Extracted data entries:
★ ★ ★ ★ ★ ★ ★

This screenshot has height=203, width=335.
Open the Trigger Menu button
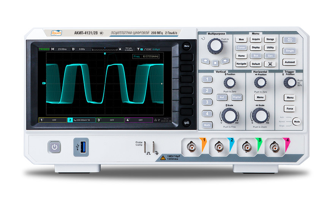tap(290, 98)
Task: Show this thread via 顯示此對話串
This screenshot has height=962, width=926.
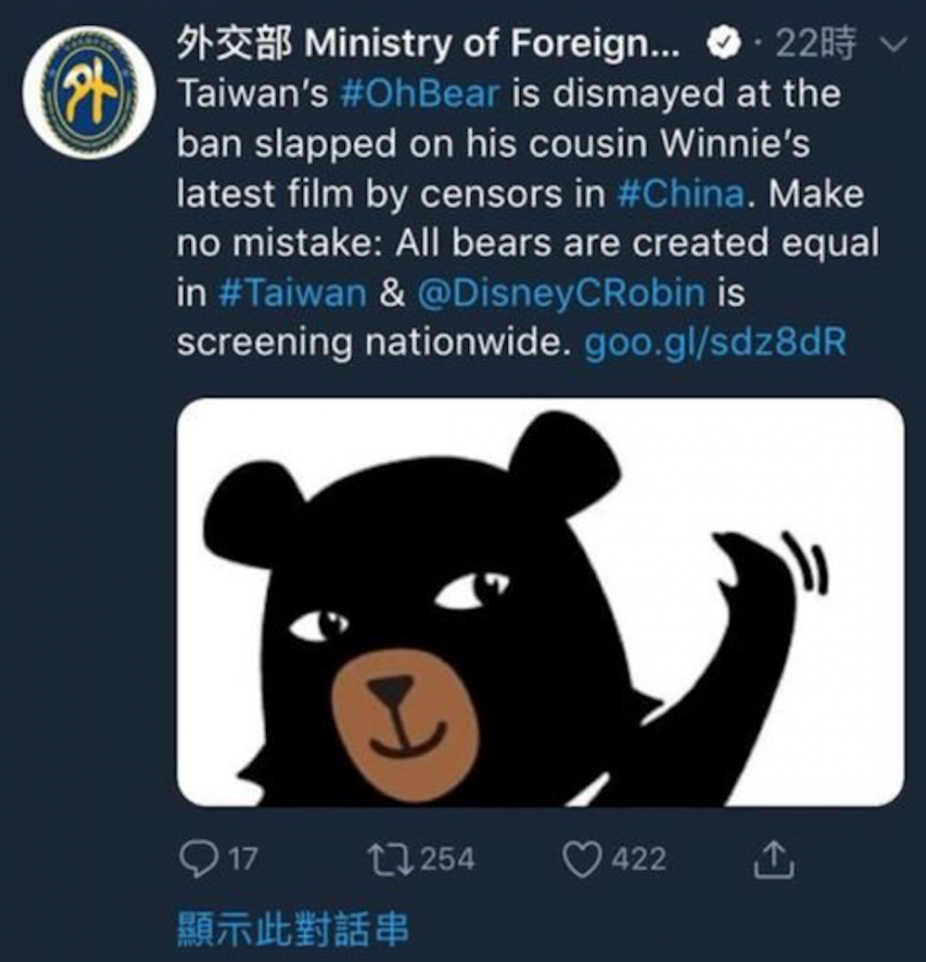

★ ★ ★ ★ ★ ★ ★

*Exercise brief*: Among the entries above, how many lines hold the word "height"? Reply with only that number.

*Result for this task*: 2